*** Opening of Data extracts ***
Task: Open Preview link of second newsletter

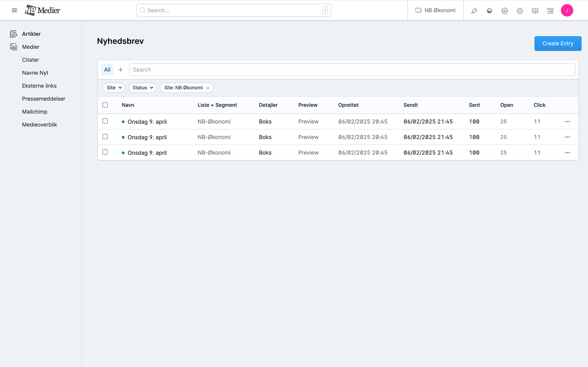Action: coord(308,137)
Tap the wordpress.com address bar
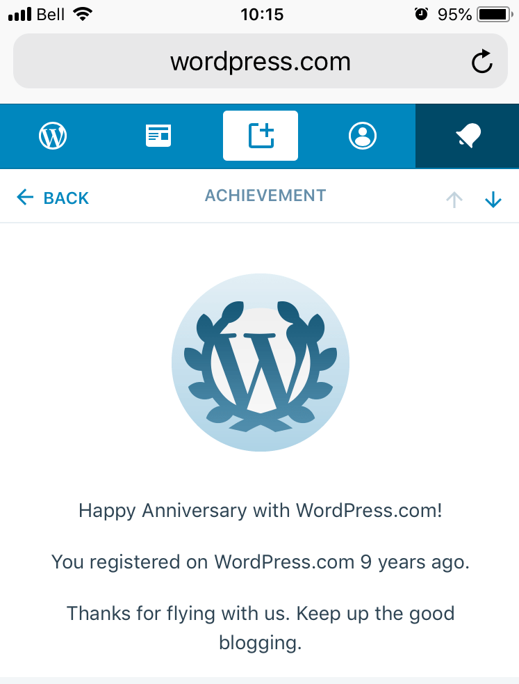This screenshot has width=519, height=684. click(x=260, y=62)
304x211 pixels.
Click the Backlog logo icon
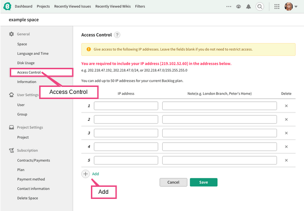click(7, 7)
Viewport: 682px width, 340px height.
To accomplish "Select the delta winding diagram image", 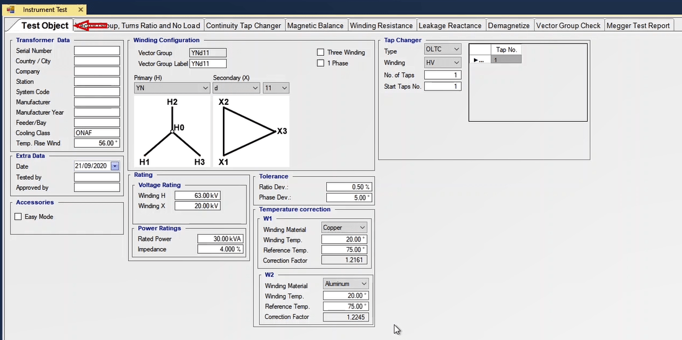I will [251, 131].
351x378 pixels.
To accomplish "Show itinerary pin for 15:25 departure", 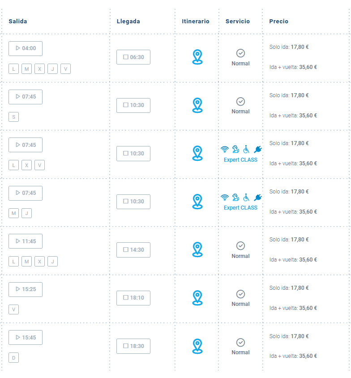I will coord(197,297).
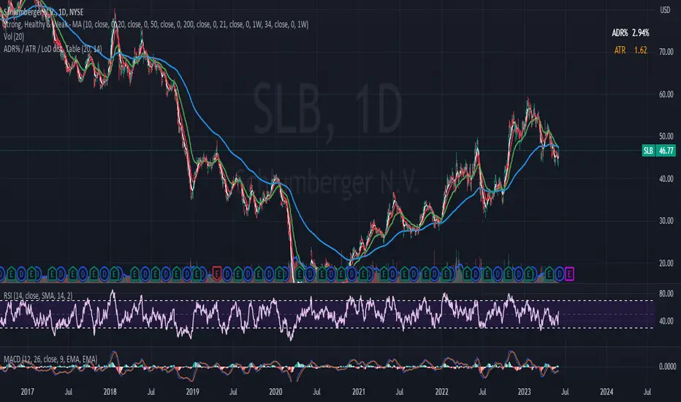
Task: Click the magenta upcoming earnings E icon
Action: [x=570, y=274]
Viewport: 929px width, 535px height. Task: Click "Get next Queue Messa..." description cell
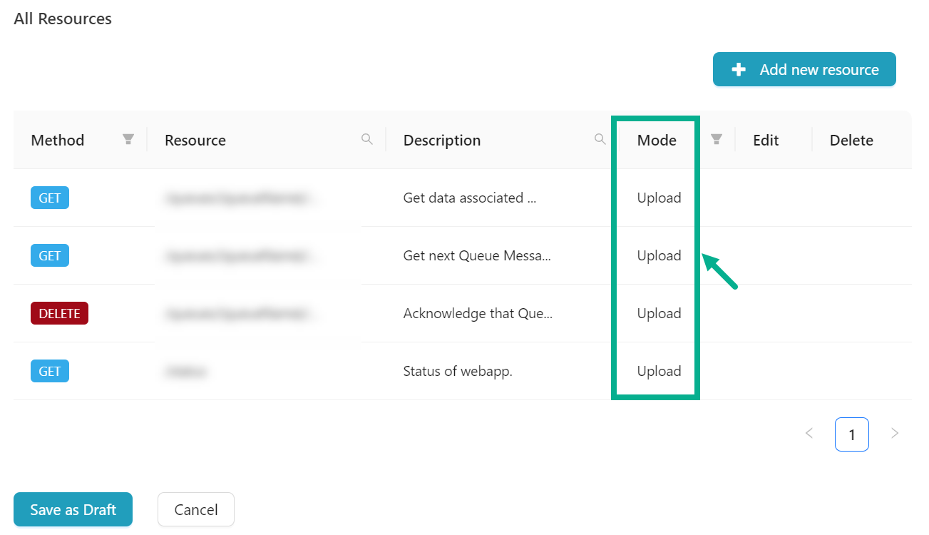tap(476, 255)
*** Close of Data extracts ***
→ Exercise aim
Quote the data above exactly from the line with "Tap the wordpress.com address bar" to the line with "Viewport: 682px width, 340px height.", both ends counted, and nothing else. Pictures don't go in.

→ Answer to the exercise
Tap the wordpress.com address bar
This screenshot has width=519, height=684. click(x=260, y=62)
304x211 pixels.
Click the Backlog logo icon
click(7, 7)
Viewport: 682px width, 340px height.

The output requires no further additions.